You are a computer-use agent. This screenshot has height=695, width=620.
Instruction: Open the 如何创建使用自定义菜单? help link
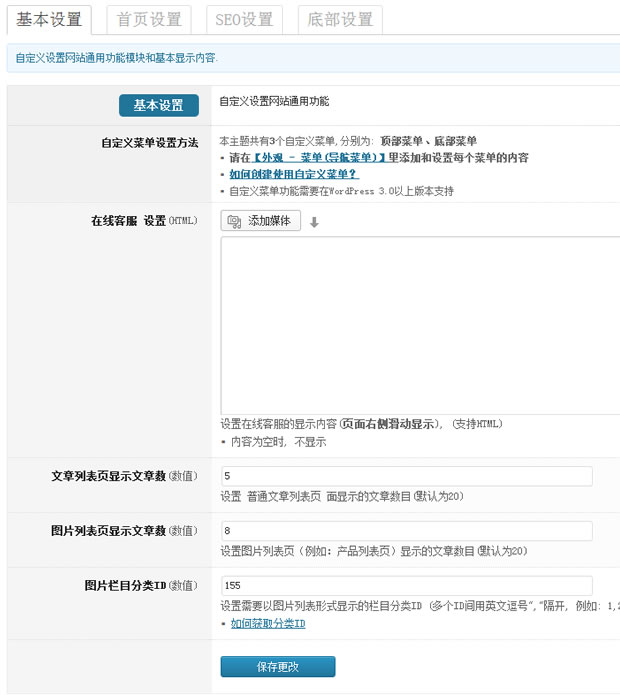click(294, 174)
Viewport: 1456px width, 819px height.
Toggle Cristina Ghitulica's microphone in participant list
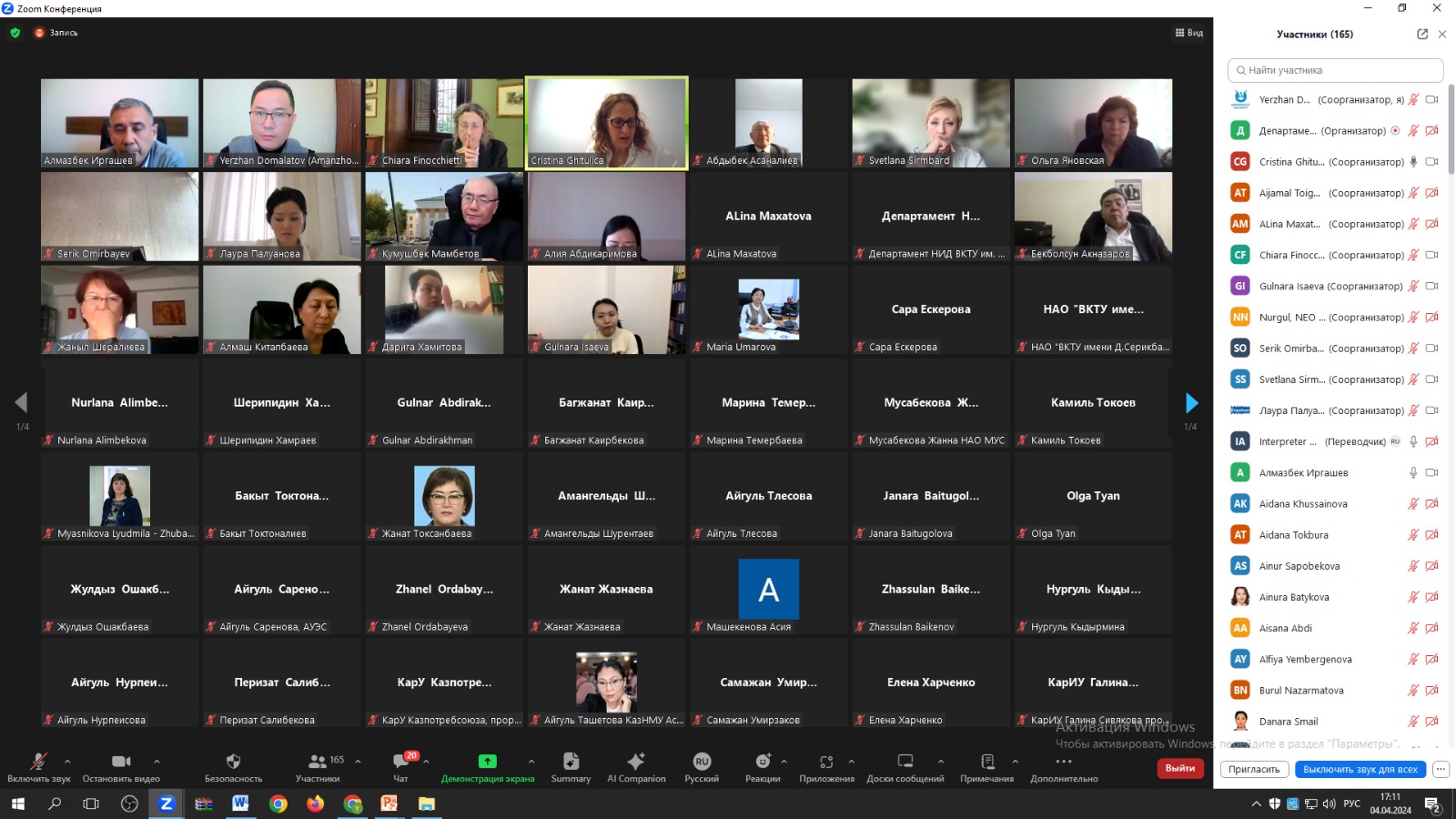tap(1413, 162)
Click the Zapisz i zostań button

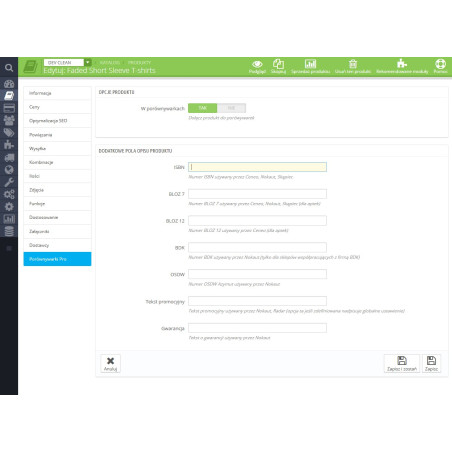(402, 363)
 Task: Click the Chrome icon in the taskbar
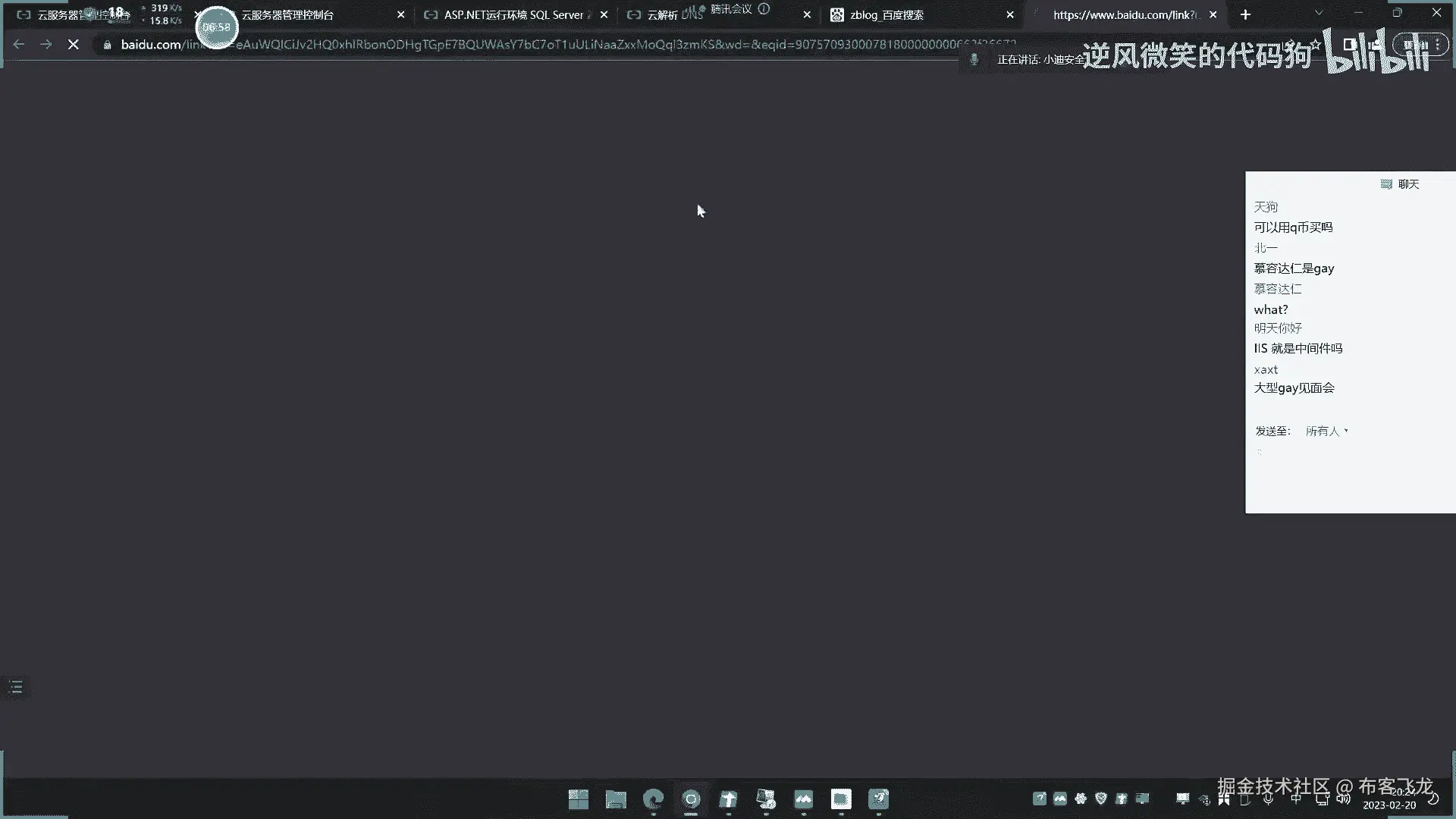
____
* [Goal of the exercise]: Output the lines of the rows as a JSON list of strings, one string per line, starting with the line that contains "Viewport: 1456px width, 819px height." and running through the end of the rows. Skip blank lines and leave the pictures out of the answer.

* [Result]:
[
  "Viewport: 1456px width, 819px height.",
  "Toggle Cristina Ghitulica's microphone in participant list",
  "tap(1413, 162)",
  "Click the Zapisz i zostań button",
  "(402, 363)",
  " Task: Click the Chrome icon in the taskbar"
]